▶ Records shown:
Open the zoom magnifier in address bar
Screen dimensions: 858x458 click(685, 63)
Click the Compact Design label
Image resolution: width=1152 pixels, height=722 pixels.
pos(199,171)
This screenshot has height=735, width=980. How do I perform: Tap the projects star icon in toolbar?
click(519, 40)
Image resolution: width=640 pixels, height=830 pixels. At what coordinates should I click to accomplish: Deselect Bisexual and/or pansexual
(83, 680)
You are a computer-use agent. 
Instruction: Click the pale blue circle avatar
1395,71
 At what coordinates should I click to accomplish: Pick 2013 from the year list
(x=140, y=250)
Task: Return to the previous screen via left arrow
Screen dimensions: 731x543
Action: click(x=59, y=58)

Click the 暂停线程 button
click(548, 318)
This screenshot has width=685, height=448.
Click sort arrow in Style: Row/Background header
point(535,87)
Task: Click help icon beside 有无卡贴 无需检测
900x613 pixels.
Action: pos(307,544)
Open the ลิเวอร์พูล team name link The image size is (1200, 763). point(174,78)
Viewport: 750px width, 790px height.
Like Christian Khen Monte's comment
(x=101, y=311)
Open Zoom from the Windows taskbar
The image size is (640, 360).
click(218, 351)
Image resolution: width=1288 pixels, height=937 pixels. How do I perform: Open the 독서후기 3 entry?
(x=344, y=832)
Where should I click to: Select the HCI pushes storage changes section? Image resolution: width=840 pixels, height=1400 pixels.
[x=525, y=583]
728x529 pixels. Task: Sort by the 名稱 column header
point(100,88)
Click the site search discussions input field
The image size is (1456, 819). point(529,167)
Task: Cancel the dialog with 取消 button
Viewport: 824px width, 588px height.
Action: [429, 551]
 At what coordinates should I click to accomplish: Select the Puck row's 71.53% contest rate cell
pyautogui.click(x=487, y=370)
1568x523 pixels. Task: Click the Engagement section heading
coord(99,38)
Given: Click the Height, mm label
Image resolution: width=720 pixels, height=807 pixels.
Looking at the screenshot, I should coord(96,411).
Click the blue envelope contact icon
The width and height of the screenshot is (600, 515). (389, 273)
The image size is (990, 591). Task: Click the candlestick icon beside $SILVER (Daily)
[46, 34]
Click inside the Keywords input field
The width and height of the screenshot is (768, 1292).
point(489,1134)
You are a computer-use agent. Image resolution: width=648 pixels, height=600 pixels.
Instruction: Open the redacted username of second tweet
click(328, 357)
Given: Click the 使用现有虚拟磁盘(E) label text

▶ Exercise: Line count for "agent": say how many lines of the entries above include that word, and give only the number.

▶ Task response: 2